The comprehensive study examined twelve months of data from August 2024 to July 2025, covering 973 ecommerce websites with collective revenues reaching $20 billion. Within this dataset, traffic originating from ChatGPT accounted for roughly 0.2% of all sessions, a volume approximately two hundred times smaller than that coming from organic Google search. Notably, over 90% of all ecommerce traffic from large language models was attributed to ChatGPT, with other platforms like Perplexity, Gemini, and Copilot contributing negligible amounts.
When evaluating performance metrics, both affiliate links and organic search demonstrated substantially higher conversion rates than ChatGPT referrals, affiliate conversions were 86% higher, while organic search conversions exceeded ChatGPT’s rate by 13%. Among the channels studied, only paid social media advertising converted worse than ChatGPT. In terms of revenue per session, ChatGPT referrals lagged behind both paid and organic search but managed to outperform paid social campaigns. Interestingly, while bounce rates for ChatGPT-originated traffic were lower than most other channels, organic and paid search still achieved the best bounce rate figures. Session depth, indicating how thoroughly users explored sites, was generally shallower for ChatGPT visitors compared to other traffic sources.

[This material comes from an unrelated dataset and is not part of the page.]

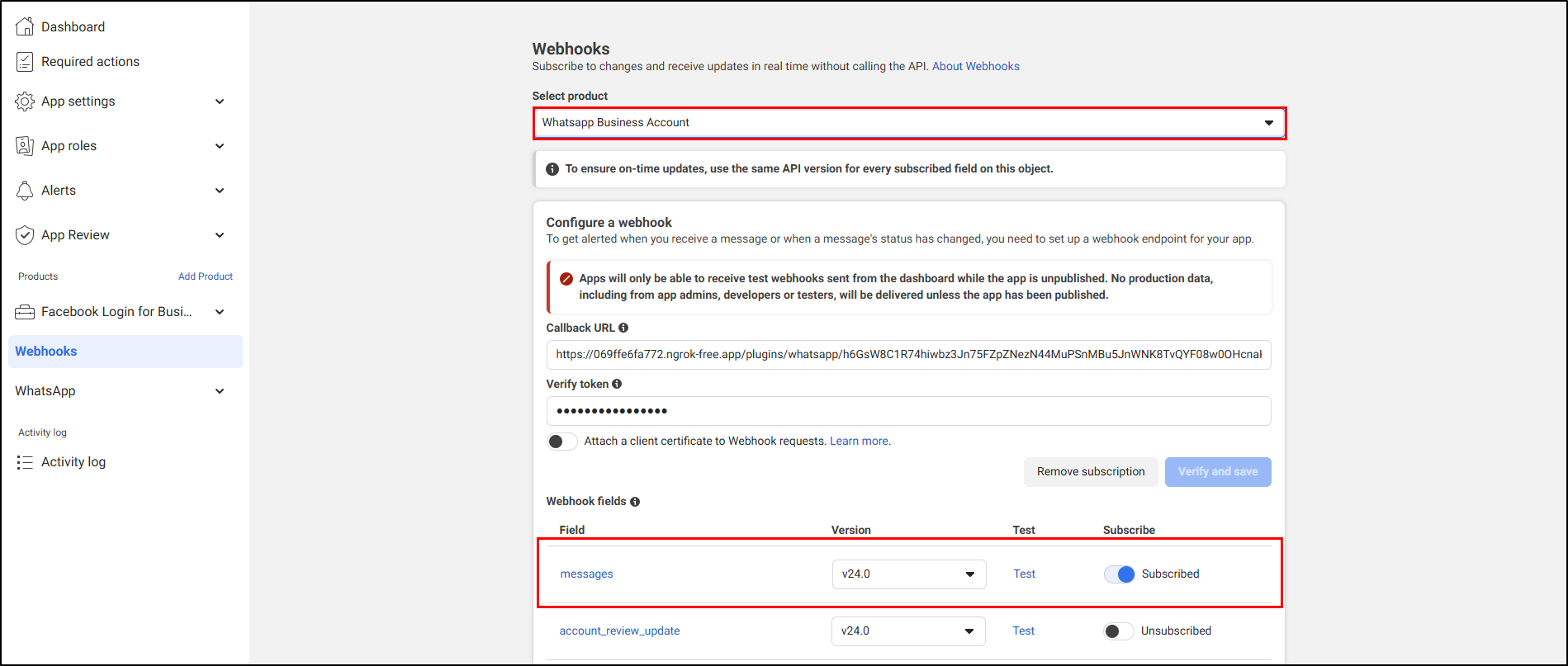Click the App roles badge icon
Screen dimensions: 1568x666
[x=25, y=146]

Over the observation period, researchers noted a positive trend for ChatGPT with gradual improvements in both conversion rates and revenue per session, though these gains coincided with a decline in average order values. Model-based projections indicate continued incremental improvements for AI-generated referrals but suggest they are unlikely to reach parity with organic search performance within the coming year.
Industry analysts propose that early-stage user behavior patterns may explain these performance gaps. Shoppers arriving via AI assistants often exhibit what researchers call “trust and verification behavior”, they use the AI for initial product discovery but then turn to traditional search engines to confirm details before completing purchases. This habit shifts final conversion credit away from AI platforms under standard last-click attribution models.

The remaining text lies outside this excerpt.